(Lines of data)
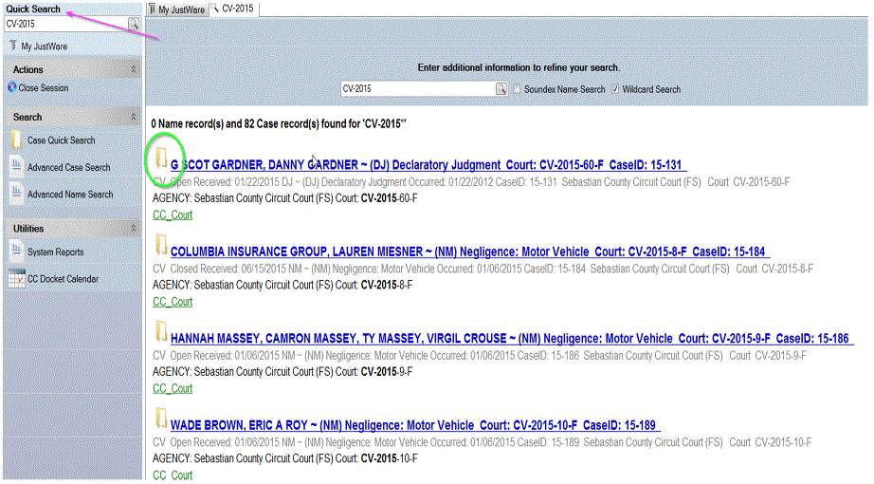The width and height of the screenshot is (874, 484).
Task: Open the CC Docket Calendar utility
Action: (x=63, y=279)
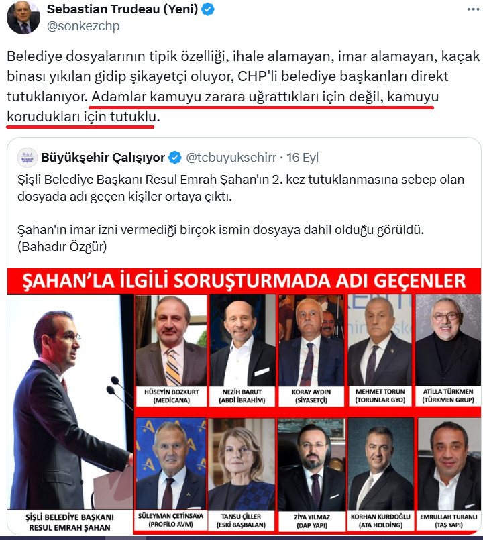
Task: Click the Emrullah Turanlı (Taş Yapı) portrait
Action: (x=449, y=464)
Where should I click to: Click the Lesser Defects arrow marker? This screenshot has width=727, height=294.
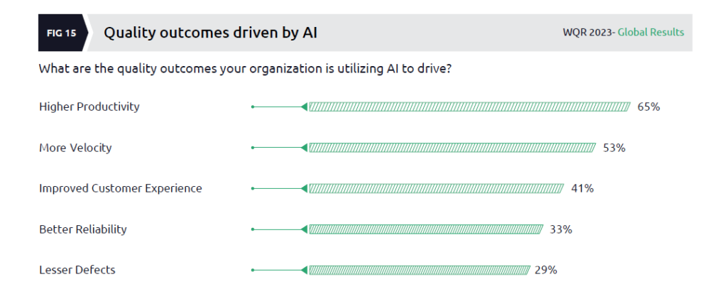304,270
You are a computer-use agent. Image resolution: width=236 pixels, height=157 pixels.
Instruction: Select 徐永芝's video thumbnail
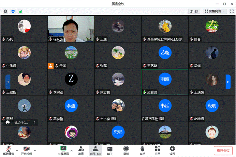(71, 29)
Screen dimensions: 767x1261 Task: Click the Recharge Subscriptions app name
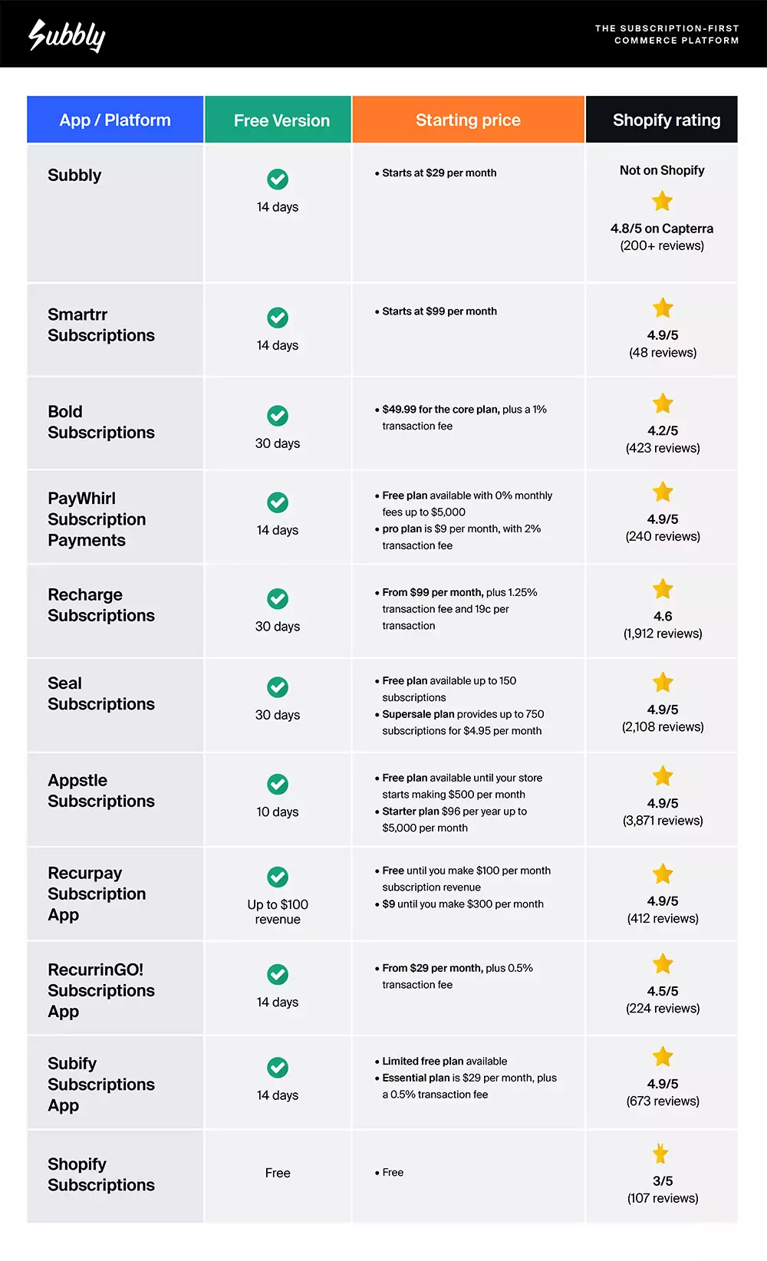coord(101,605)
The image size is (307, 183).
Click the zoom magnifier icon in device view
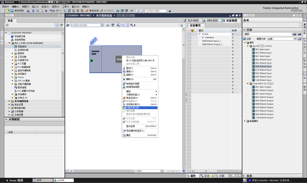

> _WHAT THE TASK ASKS_:
Rewrite all of the lines above, putting "zoom button" wherever "zoom magnifier icon" appears and changing nothing else. Omit the pictures.

> _EXERCISE RESPONSE_:
The width and height of the screenshot is (874, 484).
Task: Open the CC Docket Calendar utility
Action: (x=63, y=279)
Task: Click the Emrullah Turanlı (Taş Yapı) portrait
Action: (x=449, y=464)
Where should I click to: Click the Lesser Defects arrow marker? This screenshot has width=727, height=294.
304,270
You are a computer-use agent. Image resolution: width=236 pixels, height=157 pixels.
Instruction: Select 徐永芝's video thumbnail
(71, 29)
Screen dimensions: 767x1261 Task: Click the Recharge Subscriptions app name
coord(101,605)
The image size is (307, 183).
Click the zoom button in device view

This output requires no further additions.